#### Extracted records ####
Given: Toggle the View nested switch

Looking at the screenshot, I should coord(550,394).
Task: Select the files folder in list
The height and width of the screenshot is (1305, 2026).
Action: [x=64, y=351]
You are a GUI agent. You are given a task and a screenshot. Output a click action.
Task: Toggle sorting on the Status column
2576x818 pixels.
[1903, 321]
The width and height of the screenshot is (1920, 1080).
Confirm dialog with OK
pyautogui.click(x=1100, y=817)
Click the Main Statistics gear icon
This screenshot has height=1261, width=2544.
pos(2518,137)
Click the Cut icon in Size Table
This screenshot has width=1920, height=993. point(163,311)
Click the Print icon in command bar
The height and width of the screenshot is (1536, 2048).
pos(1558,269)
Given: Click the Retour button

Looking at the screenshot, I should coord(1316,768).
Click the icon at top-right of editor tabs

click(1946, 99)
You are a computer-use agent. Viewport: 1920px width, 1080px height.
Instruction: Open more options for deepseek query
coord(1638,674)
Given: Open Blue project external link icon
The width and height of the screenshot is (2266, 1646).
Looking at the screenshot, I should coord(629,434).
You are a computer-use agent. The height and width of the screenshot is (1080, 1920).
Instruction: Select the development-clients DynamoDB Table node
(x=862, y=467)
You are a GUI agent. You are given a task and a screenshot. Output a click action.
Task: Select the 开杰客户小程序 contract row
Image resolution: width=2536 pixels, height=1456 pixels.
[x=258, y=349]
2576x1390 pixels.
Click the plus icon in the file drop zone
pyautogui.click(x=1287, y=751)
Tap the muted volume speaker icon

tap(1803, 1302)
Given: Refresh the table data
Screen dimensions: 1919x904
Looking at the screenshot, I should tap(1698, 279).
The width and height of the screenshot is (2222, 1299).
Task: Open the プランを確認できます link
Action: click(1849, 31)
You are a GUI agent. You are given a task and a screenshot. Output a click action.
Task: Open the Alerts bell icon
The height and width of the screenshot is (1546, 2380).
####
Try it:
For every line above that has "computer" in it, copy the line.

Answer to the problem:
You are a computer-use agent. Viewport: 1920px width, 1080px height.
You are a computer-use agent. The height and width of the screenshot is (1080, 1920).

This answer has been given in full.